Published online May 26, 2022. doi: 10.12998/wjcc.v10.i15.4878
Peer-review started: May 11, 2021
First decision: October 16, 2021
Revised: October 29, 2021
Accepted: March 25, 2022
Article in press: March 25, 2022
Published online: May 26, 2022
Processing time: 378 Days and 5.5 Hours
Familial gastrointestinal stromal tumors (GISTs) is a rare autosomal dominant disorder characterized by an array of clinical manifestations. Only 35 kindreds with germline KIT mutations and six with germline PDGFRA mutations have been reported so far. It is often characterized by a series of manifestations, such as multiple lesions and hyperpigmentation. However, the effect of imatinib treatment in these patients is still uncertain.

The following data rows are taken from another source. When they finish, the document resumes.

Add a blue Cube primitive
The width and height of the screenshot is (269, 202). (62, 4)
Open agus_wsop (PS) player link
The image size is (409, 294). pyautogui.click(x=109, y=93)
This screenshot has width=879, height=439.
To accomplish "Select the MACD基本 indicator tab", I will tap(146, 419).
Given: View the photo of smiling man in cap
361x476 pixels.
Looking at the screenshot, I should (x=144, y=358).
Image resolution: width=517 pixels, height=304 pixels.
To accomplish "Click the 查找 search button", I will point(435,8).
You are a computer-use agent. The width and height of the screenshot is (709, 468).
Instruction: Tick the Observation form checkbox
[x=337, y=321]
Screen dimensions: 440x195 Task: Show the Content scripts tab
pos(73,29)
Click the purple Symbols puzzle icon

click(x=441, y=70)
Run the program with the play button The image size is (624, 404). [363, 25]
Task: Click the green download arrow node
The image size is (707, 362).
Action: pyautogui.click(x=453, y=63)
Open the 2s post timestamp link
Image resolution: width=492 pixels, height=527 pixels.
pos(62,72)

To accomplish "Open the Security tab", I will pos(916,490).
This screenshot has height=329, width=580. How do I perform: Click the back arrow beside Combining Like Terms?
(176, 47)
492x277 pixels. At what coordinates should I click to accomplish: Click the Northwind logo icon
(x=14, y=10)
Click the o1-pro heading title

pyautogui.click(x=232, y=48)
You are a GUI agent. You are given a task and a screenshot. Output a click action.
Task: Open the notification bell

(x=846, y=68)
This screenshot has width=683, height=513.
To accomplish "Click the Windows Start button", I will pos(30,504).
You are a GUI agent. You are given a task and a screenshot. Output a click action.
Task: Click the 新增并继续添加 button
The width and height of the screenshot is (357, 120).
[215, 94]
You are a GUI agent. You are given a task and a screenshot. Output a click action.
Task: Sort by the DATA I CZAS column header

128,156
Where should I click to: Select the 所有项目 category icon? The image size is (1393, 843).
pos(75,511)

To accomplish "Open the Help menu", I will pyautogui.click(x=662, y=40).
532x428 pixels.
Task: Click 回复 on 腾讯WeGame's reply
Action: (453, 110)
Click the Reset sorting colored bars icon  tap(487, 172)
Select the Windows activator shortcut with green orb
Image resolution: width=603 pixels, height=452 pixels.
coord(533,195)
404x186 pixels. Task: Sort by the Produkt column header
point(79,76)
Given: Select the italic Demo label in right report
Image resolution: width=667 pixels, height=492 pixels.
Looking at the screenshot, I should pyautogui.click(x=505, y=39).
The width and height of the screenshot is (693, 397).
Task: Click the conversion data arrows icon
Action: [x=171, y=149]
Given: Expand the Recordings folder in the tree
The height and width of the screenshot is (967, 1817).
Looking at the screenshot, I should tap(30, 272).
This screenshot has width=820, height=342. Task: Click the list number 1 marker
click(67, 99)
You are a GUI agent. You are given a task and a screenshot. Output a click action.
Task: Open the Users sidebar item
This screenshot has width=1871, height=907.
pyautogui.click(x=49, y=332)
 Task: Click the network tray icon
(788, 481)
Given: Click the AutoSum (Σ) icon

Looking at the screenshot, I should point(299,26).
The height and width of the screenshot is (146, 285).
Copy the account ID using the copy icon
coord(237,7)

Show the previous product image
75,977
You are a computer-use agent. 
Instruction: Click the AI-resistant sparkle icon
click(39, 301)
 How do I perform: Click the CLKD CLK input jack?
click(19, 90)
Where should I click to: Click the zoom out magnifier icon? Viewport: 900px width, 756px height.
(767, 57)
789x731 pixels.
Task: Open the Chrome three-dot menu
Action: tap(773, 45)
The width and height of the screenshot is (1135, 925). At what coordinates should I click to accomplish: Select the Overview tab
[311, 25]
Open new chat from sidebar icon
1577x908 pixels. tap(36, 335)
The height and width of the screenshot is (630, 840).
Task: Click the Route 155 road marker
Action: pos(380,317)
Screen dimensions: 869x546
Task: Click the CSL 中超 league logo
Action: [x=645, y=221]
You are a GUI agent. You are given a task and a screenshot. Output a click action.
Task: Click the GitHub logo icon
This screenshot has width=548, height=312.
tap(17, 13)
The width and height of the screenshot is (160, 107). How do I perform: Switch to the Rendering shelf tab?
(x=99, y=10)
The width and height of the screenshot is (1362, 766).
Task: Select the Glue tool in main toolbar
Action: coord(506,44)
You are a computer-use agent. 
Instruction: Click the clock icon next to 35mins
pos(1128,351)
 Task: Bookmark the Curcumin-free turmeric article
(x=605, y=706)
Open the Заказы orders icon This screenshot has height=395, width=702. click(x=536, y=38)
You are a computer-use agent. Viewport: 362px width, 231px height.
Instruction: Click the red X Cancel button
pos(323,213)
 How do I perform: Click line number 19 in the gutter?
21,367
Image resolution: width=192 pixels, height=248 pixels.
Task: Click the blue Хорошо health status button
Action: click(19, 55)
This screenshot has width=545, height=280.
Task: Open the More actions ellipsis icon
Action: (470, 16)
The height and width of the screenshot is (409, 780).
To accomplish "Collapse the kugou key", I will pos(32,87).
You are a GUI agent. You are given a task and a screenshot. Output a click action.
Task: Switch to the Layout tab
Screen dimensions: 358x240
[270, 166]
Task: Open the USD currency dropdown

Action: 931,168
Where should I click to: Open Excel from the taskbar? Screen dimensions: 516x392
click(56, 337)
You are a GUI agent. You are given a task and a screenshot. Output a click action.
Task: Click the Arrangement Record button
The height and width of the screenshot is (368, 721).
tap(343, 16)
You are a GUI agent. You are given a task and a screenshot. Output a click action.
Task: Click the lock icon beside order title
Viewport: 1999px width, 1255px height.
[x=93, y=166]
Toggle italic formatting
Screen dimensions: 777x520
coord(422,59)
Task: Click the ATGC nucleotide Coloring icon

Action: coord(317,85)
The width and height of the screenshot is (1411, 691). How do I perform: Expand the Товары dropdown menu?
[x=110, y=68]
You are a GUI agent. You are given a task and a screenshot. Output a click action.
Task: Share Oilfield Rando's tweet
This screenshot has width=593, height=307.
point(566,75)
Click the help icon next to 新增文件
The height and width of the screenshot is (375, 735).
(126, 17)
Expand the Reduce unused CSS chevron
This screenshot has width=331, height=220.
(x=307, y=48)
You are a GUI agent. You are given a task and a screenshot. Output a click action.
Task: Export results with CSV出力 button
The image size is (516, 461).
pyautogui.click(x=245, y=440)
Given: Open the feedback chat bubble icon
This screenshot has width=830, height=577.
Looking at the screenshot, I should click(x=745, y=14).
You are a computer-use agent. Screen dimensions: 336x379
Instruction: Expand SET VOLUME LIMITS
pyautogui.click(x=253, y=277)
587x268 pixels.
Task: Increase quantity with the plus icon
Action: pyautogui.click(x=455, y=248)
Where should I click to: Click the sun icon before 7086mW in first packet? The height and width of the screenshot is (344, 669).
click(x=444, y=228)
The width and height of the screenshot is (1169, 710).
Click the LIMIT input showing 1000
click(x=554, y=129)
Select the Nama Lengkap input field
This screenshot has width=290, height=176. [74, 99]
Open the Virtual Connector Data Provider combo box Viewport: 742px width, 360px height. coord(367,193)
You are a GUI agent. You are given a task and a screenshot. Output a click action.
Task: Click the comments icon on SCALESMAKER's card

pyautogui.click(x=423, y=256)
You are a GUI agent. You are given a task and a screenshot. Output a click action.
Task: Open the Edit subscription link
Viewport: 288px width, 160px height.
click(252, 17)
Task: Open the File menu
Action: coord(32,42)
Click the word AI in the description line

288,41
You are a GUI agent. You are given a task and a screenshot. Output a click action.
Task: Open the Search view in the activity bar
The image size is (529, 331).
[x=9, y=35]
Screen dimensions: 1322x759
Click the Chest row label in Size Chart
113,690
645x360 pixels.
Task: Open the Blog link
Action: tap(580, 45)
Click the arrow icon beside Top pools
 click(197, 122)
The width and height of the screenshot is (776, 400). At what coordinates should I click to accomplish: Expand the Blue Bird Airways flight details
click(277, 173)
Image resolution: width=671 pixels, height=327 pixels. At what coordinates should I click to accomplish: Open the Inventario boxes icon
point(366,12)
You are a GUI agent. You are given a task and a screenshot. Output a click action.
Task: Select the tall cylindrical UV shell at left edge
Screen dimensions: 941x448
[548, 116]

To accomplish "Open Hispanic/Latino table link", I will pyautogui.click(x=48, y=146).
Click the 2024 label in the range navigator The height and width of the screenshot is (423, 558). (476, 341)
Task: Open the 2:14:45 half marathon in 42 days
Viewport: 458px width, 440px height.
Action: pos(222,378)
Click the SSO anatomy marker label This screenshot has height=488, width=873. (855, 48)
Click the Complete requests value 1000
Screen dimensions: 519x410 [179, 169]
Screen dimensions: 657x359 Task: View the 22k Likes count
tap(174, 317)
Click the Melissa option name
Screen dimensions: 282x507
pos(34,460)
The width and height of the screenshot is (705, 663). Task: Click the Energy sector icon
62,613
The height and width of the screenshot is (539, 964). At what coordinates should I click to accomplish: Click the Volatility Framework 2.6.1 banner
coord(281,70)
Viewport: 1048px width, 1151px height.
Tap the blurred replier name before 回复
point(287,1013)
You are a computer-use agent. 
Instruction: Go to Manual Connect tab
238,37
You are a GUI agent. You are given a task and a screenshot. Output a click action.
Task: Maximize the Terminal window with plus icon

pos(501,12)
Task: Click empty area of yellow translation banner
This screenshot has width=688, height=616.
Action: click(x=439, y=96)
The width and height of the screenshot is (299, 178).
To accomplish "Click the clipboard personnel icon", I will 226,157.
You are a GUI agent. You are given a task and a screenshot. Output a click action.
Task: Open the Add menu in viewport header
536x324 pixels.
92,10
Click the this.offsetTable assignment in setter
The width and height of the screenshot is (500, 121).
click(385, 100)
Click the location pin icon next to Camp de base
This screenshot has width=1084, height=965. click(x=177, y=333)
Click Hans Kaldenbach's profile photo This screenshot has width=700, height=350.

Here, we report two patients (father and daughter) in a Chinese family (for the first time) with germline KIT mutation, and described their pathology, genetics and clinical manifestations. A 25-year-old Chinese woman went to hospital because of abdominal pain, and computed tomography showed multiple tumors in the small intestine. Small pigmented spots appeared on the skin within a few months after birth. Her father also had multiple pigmented spots and a history of multifocal GISTs. Multiple GISTs associated with diffuse interstitial Cajal cells (ICCs) hyperplasia were positive for CD117 and DOG-1. Gene sequencing revealed a germline mutation at codon 560 of exon 11 (p.V560G) of KIT gene in these two patients. Imatinib therapy showed the long-lasting disease stability after resection. Remarkably, the hypopigmentation of the skin could also be observed. Luckily germline KIT mutation has not been identified yet in the 3-year-old daughter of the female patient.
Diagnosis of familial GISTs depends on combination of diffuse ICCs hyperplasia, germline KIT/PDGFRA mutation, hyperpigmentation and family history.
Core tip: Familial gastrointestinal stromal tumors (GISTs) with a germline KIT oncogene mutation are always accompanied by symptoms, such as cutaneous hyperpigmentation, dysphagia and mastocytosis. We present a novel KIT germline mutation (p.V560G) in a 25-year-old Chinese woman with familial GISTs. The same mutation was detected in the tumor and saliva samples of her father. They both had similar cutaneous hyperpigmentation on their face, body and limbs. Imatinib therapy resulted in a long-term response and generalized hypopigmentation. This case highlights that clinical manifestations, family history, pathological examination and molecular determination should be combined for correct diagnosis. This novel KIT germline mutation may be of therapeutic significance.